* _SET TASK_: Please quote the material below word for word, from the line containing "Image resolution: width=1337" through the end of the material, inclusive. Leave the pictures out of your answer.

────────────────────

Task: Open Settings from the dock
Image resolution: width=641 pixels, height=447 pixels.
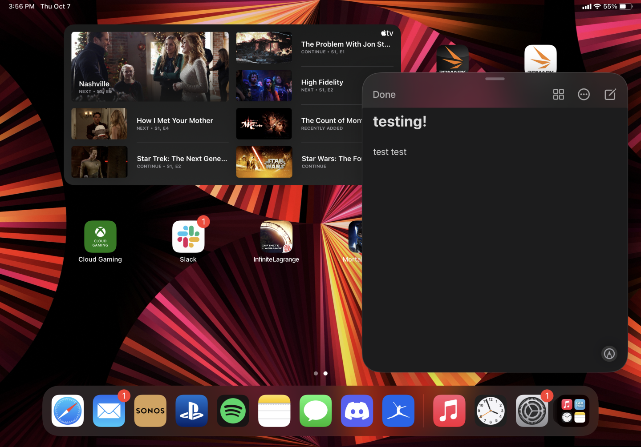Action: pos(532,411)
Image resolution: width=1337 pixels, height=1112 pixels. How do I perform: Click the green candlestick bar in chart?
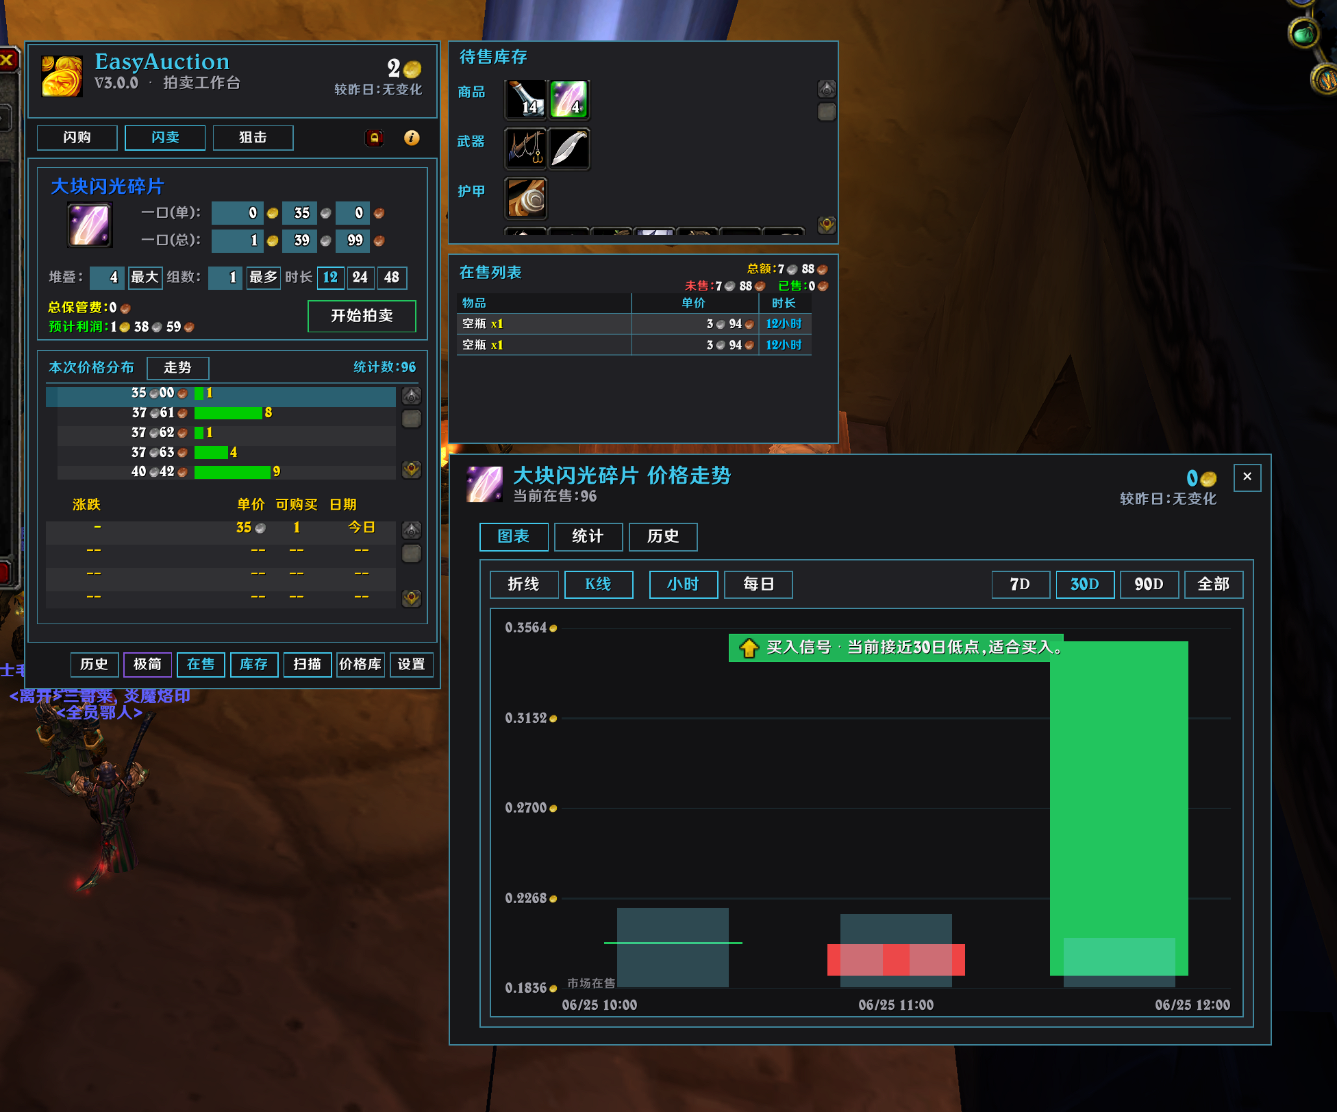click(x=1119, y=808)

────────────────────

* _WORKED ANSWER_:
Image resolution: width=1337 pixels, height=1112 pixels. How do I perform: Click the green candlestick bar in chart?
click(x=1119, y=808)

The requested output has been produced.